2015年1月5日月曜日

海外協会 中山紘治郎会長が年頭あいさつ

 明けましておめでとうございます。会員の皆様におかれましてはお健やかに新春をお迎えのこととお喜び申し上げます。平素より本協会の活動に一方ならぬご理解とご協力を賜り衷心より御礼申し上げます。
 さて、昨年は本協会設立30周年記念事業の大きな柱でありました記念誌「海を越えて ふるさとの絆」を3月に発刊し、会員と県内の図書館等の公共施設に贈呈致しました。記念誌には井関昌孝初代会長はもとより、30年にわたる関係者各位の本協会に寄せる熱い思いが収載されており、編年体でまとめられた活動記録と併せて誠に貴重な図書になりました。念願のこの記念事業を立派に完遂された井上善一前会長のご尽瘁(じんすい)に深甚より敬意を表し、企画・編集を担当された事務局のご労苦に謝意を申し上げます。
 9月には、第8期の日伯交換研修生3名をブラジルへ派遣致しました。研修生はブラジルで暮らす県人の皆様のもとで3週間、移住から1世紀をこえてもなお脈々と継承されている日本人の心を学び、ブラジルの多様な文化と豊かな自然を見聞し、在伯県人と交流を深め、深い感動を胸に無事帰国しました。
 ところで、ご案内の通り本協会は井関初代会長が「世界に向かって心の窓を開こう」と各界に呼びかけ、民間主導の海外協会として誕生して以来、在外県人会のふるさと交流の橋渡しとして活動しております。
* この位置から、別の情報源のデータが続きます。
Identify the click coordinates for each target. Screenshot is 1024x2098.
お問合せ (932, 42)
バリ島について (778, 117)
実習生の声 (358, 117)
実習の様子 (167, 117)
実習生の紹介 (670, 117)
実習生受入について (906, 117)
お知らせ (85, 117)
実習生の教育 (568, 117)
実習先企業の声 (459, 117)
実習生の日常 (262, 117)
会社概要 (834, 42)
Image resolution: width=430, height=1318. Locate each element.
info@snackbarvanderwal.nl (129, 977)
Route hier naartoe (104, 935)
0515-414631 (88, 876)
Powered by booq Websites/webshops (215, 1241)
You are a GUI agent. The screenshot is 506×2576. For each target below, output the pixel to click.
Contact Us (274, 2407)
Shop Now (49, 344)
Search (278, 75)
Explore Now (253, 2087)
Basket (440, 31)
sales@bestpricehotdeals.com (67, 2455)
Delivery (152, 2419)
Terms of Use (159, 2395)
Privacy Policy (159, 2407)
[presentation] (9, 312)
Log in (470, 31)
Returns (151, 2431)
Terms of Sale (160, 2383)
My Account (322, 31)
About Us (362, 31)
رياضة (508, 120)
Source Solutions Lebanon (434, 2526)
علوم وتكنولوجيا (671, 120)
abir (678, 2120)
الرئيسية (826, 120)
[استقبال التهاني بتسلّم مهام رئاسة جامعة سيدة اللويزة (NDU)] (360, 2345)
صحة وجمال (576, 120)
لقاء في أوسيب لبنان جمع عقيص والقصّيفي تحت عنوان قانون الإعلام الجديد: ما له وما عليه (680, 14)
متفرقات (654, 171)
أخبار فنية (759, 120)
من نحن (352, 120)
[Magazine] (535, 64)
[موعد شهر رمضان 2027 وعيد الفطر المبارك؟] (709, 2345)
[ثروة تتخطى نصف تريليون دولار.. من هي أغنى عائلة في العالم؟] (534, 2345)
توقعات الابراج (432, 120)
私はここ数年、ブラジルから里帰りした県人会の皆様と膝を交えてお話しを伺うことが多く、そのとき皆様がかならず口にされる苦言や心配をお伝えします。
 一つは「日本人は外国で、自分の考えを言わない。相手の誤りや間違った考えを正そうとしない。政治家は毅然として言うべきなのに、やはり言わない。若者は日本の歴史や文化に関心を持とうとしない」ということです。いわゆる慰安婦問題をはじめ、占領政策の下で刷り込まれた自虐史観を日本人は自ら正そうとしないし、自分さえよければよい、という自己本位な考えを改めようとしない。悪いことはみんな為政者のせいにし、国家を思う気持ちがはなはだ欠落している、と言われるのです。
 また、祖父母から教わり伝えられた日本人の礼節、質素、謙譲などの美徳は、いま多くの日本人が失ってしまったのではないか、と顔を曇らせるのです。祝日に国旗を掲げようとしないのは、日本人が自分の国への誇りを失ってしまったからではないか、との指摘も受けました。在外県人会の皆様から学ぶことはたくさんあります。白砂青松の自然景観とともに、日本人の美しい徳目は後世にしっかり伝え残していかなければなりません。
 在外県人会の皆様のこころの拠り所として、本協会の役割をさらに大きくしたいと思っております。どうかよろしくお願い申し上げ、末筆ながら皆様のますますの御清栄を祈念致します。